Start of Block
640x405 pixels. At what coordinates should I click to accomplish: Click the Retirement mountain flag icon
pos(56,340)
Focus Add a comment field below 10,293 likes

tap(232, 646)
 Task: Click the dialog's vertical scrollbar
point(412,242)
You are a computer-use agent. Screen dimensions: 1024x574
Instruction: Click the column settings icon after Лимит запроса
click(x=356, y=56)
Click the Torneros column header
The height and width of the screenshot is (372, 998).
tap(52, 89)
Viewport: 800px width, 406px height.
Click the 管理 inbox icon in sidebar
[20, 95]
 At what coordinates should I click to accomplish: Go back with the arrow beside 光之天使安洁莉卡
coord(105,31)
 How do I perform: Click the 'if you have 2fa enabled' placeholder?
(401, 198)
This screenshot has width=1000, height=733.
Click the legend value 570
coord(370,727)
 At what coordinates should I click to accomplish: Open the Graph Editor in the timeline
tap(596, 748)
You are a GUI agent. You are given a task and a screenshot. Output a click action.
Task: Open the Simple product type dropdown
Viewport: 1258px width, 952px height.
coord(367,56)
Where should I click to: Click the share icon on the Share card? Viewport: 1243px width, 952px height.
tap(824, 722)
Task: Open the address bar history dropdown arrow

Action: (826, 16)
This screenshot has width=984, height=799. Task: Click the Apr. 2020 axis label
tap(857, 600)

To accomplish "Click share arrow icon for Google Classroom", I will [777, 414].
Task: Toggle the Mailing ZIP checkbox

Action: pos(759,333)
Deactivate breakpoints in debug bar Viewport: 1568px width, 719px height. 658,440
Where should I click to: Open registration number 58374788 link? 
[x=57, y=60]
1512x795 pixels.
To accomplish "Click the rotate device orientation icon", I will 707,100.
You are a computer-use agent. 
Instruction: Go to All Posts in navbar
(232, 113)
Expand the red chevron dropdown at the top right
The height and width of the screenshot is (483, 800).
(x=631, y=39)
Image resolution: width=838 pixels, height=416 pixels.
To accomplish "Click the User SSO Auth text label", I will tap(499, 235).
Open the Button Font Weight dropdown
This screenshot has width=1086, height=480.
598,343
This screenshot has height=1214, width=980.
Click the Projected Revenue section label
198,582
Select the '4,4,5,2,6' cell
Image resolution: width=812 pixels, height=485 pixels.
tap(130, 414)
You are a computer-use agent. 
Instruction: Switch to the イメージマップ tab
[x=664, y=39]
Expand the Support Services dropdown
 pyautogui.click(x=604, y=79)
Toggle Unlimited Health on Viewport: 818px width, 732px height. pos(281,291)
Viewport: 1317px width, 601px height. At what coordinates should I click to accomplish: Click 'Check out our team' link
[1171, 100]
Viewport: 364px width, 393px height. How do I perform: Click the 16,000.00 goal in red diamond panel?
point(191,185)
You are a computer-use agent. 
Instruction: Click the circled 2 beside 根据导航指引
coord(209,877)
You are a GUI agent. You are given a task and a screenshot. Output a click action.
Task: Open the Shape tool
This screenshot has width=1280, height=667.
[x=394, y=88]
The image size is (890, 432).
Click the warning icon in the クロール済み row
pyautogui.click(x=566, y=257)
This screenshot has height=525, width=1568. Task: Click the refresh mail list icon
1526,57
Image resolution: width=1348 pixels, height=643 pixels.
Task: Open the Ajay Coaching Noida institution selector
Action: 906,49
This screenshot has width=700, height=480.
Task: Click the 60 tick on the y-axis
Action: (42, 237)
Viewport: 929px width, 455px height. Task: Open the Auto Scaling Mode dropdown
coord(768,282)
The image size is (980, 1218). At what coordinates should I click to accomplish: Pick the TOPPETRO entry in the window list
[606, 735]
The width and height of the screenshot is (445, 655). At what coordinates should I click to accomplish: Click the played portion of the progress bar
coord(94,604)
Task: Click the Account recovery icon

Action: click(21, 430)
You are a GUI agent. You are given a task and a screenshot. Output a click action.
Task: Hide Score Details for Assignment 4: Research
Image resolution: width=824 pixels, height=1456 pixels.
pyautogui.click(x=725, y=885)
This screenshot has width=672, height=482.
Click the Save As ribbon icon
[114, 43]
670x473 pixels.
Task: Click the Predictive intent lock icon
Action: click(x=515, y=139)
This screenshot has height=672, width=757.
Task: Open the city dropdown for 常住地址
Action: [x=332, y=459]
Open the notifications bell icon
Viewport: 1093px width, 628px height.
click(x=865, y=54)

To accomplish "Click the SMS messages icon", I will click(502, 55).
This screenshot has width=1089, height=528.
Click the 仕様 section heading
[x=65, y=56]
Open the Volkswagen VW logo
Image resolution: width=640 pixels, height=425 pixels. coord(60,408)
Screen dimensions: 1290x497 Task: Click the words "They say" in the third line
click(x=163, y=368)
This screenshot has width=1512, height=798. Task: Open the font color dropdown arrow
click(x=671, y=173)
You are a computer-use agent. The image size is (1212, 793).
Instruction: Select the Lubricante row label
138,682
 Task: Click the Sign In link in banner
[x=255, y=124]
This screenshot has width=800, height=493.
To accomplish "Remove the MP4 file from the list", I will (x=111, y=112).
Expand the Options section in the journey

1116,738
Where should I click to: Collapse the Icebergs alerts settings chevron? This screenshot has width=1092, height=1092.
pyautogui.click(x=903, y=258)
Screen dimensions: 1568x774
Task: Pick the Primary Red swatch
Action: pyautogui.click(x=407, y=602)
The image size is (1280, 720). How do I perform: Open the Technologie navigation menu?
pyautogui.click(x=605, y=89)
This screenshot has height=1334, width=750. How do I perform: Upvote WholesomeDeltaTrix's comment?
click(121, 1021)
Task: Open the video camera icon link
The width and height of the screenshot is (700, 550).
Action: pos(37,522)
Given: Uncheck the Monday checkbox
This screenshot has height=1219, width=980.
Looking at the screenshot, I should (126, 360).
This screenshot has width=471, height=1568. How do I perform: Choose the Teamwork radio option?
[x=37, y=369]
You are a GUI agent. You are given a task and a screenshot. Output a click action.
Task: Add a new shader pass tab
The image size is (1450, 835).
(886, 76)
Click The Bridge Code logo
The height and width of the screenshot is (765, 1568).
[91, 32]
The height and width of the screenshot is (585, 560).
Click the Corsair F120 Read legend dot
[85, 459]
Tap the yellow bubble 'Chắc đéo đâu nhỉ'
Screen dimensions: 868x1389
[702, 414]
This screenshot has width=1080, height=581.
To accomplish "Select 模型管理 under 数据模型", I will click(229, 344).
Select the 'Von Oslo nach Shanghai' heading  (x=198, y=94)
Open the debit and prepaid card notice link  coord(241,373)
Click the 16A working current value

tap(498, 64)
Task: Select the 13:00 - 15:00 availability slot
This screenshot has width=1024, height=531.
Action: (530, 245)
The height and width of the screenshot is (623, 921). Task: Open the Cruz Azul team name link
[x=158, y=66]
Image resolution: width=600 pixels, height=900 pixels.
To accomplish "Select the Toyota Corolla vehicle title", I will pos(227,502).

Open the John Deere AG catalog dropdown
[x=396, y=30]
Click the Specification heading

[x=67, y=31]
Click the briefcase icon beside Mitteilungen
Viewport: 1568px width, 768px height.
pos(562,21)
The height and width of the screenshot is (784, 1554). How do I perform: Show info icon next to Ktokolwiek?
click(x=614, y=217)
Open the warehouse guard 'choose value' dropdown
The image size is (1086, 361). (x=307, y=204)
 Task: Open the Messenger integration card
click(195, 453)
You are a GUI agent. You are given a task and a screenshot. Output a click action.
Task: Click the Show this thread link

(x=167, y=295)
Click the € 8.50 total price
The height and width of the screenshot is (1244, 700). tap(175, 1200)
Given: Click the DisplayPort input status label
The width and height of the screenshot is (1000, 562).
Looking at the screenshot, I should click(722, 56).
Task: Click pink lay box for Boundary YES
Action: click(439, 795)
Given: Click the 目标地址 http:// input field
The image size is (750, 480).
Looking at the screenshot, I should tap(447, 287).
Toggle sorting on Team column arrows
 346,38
End of Block
Each line of the data must be set down again as it is.

> **Response for this exercise**
640x405 pixels. At what coordinates should I click to accomplish: Click the Retirement mountain flag icon
pos(56,340)
Focus Add a comment field below 10,293 likes

tap(232, 646)
 Task: Click the dialog's vertical scrollbar
point(412,242)
You are a computer-use agent. Screen dimensions: 1024x574
Instruction: Click the column settings icon after Лимит запроса
click(x=356, y=56)
Click the Torneros column header
The height and width of the screenshot is (372, 998).
tap(52, 89)
Viewport: 800px width, 406px height.
Click the 管理 inbox icon in sidebar
[20, 95]
 At what coordinates should I click to accomplish: Go back with the arrow beside 光之天使安洁莉卡
coord(105,31)
 How do I perform: Click the 'if you have 2fa enabled' placeholder?
(401, 198)
This screenshot has width=1000, height=733.
Click the legend value 570
coord(370,727)
 At what coordinates should I click to accomplish: Open the Graph Editor in the timeline
tap(596, 748)
You are a GUI agent. You are given a task and a screenshot. Output a click action.
Task: Open the Simple product type dropdown
Viewport: 1258px width, 952px height.
coord(367,56)
Where should I click to: Click the share icon on the Share card? Viewport: 1243px width, 952px height.
tap(824, 722)
Task: Open the address bar history dropdown arrow

Action: (826, 16)
This screenshot has width=984, height=799. Task: Click the Apr. 2020 axis label
tap(857, 600)

To accomplish "Click share arrow icon for Google Classroom", I will [777, 414].
Task: Toggle the Mailing ZIP checkbox

Action: pos(759,333)
Deactivate breakpoints in debug bar Viewport: 1568px width, 719px height. 658,440
Where should I click to: Open registration number 58374788 link? 
[x=57, y=60]
1512x795 pixels.
To accomplish "Click the rotate device orientation icon", I will 707,100.
You are a computer-use agent. 
Instruction: Go to All Posts in navbar
(232, 113)
Expand the red chevron dropdown at the top right
The height and width of the screenshot is (483, 800).
(x=631, y=39)
Image resolution: width=838 pixels, height=416 pixels.
To accomplish "Click the User SSO Auth text label", I will tap(499, 235).
Open the Button Font Weight dropdown
This screenshot has width=1086, height=480.
598,343
This screenshot has height=1214, width=980.
Click the Projected Revenue section label
198,582
Select the '4,4,5,2,6' cell
Image resolution: width=812 pixels, height=485 pixels.
tap(130, 414)
You are a computer-use agent. 
Instruction: Switch to the イメージマップ tab
[x=664, y=39]
Expand the Support Services dropdown
 pyautogui.click(x=604, y=79)
Toggle Unlimited Health on Viewport: 818px width, 732px height. pos(281,291)
Viewport: 1317px width, 601px height. At what coordinates should I click to accomplish: Click 'Check out our team' link
[1171, 100]
Viewport: 364px width, 393px height. How do I perform: Click the 16,000.00 goal in red diamond panel?
point(191,185)
You are a computer-use agent. 
Instruction: Click the circled 2 beside 根据导航指引
coord(209,877)
You are a GUI agent. You are given a task and a screenshot. Output a click action.
Task: Open the Shape tool
This screenshot has width=1280, height=667.
[x=394, y=88]
The image size is (890, 432).
Click the warning icon in the クロール済み row
pyautogui.click(x=566, y=257)
This screenshot has height=525, width=1568. Task: Click the refresh mail list icon
1526,57
Image resolution: width=1348 pixels, height=643 pixels.
Task: Open the Ajay Coaching Noida institution selector
Action: 906,49
This screenshot has width=700, height=480.
Task: Click the 60 tick on the y-axis
Action: (42, 237)
Viewport: 929px width, 455px height. Task: Open the Auto Scaling Mode dropdown
coord(768,282)
The image size is (980, 1218). At what coordinates should I click to accomplish: Pick the TOPPETRO entry in the window list
[606, 735]
The width and height of the screenshot is (445, 655). At what coordinates should I click to accomplish: Click the played portion of the progress bar
coord(94,604)
Task: Click the Account recovery icon

Action: click(21, 430)
You are a GUI agent. You are given a task and a screenshot. Output a click action.
Task: Hide Score Details for Assignment 4: Research
Image resolution: width=824 pixels, height=1456 pixels.
pyautogui.click(x=725, y=885)
This screenshot has width=672, height=482.
Click the Save As ribbon icon
[114, 43]
670x473 pixels.
Task: Click the Predictive intent lock icon
Action: click(x=515, y=139)
This screenshot has height=672, width=757.
Task: Open the city dropdown for 常住地址
Action: [x=332, y=459]
Open the notifications bell icon
Viewport: 1093px width, 628px height.
click(x=865, y=54)

To accomplish "Click the SMS messages icon", I will click(502, 55).
This screenshot has width=1089, height=528.
Click the 仕様 section heading
[x=65, y=56]
Open the Volkswagen VW logo
Image resolution: width=640 pixels, height=425 pixels. coord(60,408)
Screen dimensions: 1290x497 Task: Click the words "They say" in the third line
click(x=163, y=368)
This screenshot has width=1512, height=798. Task: Open the font color dropdown arrow
click(x=671, y=173)
You are a computer-use agent. The image size is (1212, 793).
Instruction: Select the Lubricante row label
138,682
 Task: Click the Sign In link in banner
[x=255, y=124]
This screenshot has width=800, height=493.
To accomplish "Remove the MP4 file from the list", I will (x=111, y=112).
Expand the Options section in the journey

1116,738
Where should I click to: Collapse the Icebergs alerts settings chevron? This screenshot has width=1092, height=1092.
pyautogui.click(x=903, y=258)
Screen dimensions: 1568x774
Task: Pick the Primary Red swatch
Action: pyautogui.click(x=407, y=602)
The image size is (1280, 720). How do I perform: Open the Technologie navigation menu?
pyautogui.click(x=605, y=89)
This screenshot has height=1334, width=750. How do I perform: Upvote WholesomeDeltaTrix's comment?
click(121, 1021)
Task: Open the video camera icon link
The width and height of the screenshot is (700, 550).
Action: pos(37,522)
Given: Uncheck the Monday checkbox
This screenshot has height=1219, width=980.
Looking at the screenshot, I should (126, 360).
This screenshot has width=471, height=1568. How do I perform: Choose the Teamwork radio option?
[x=37, y=369]
You are a GUI agent. You are given a task and a screenshot. Output a click action.
Task: Add a new shader pass tab
The image size is (1450, 835).
(886, 76)
Click The Bridge Code logo
The height and width of the screenshot is (765, 1568).
[91, 32]
The height and width of the screenshot is (585, 560).
Click the Corsair F120 Read legend dot
[85, 459]
Tap the yellow bubble 'Chắc đéo đâu nhỉ'
Screen dimensions: 868x1389
[702, 414]
This screenshot has width=1080, height=581.
To accomplish "Select 模型管理 under 数据模型", I will click(229, 344).
Select the 'Von Oslo nach Shanghai' heading  (x=198, y=94)
Open the debit and prepaid card notice link  coord(241,373)
Click the 16A working current value

tap(498, 64)
Task: Select the 13:00 - 15:00 availability slot
This screenshot has width=1024, height=531.
Action: (530, 245)
The height and width of the screenshot is (623, 921). Task: Open the Cruz Azul team name link
[x=158, y=66]
Image resolution: width=600 pixels, height=900 pixels.
To accomplish "Select the Toyota Corolla vehicle title", I will pos(227,502).

Open the John Deere AG catalog dropdown
[x=396, y=30]
Click the Specification heading

[x=67, y=31]
Click the briefcase icon beside Mitteilungen
Viewport: 1568px width, 768px height.
pos(562,21)
The height and width of the screenshot is (784, 1554). How do I perform: Show info icon next to Ktokolwiek?
click(x=614, y=217)
Open the warehouse guard 'choose value' dropdown
The image size is (1086, 361). (x=307, y=204)
 Task: Open the Messenger integration card
click(195, 453)
You are a GUI agent. You are given a task and a screenshot. Output a click action.
Task: Click the Show this thread link

(x=167, y=295)
Click the € 8.50 total price
The height and width of the screenshot is (1244, 700). tap(175, 1200)
Given: Click the DisplayPort input status label
The width and height of the screenshot is (1000, 562).
Looking at the screenshot, I should click(722, 56).
Task: Click pink lay box for Boundary YES
Action: click(439, 795)
Given: Click the 目标地址 http:// input field
The image size is (750, 480).
Looking at the screenshot, I should tap(447, 287).
Toggle sorting on Team column arrows
 346,38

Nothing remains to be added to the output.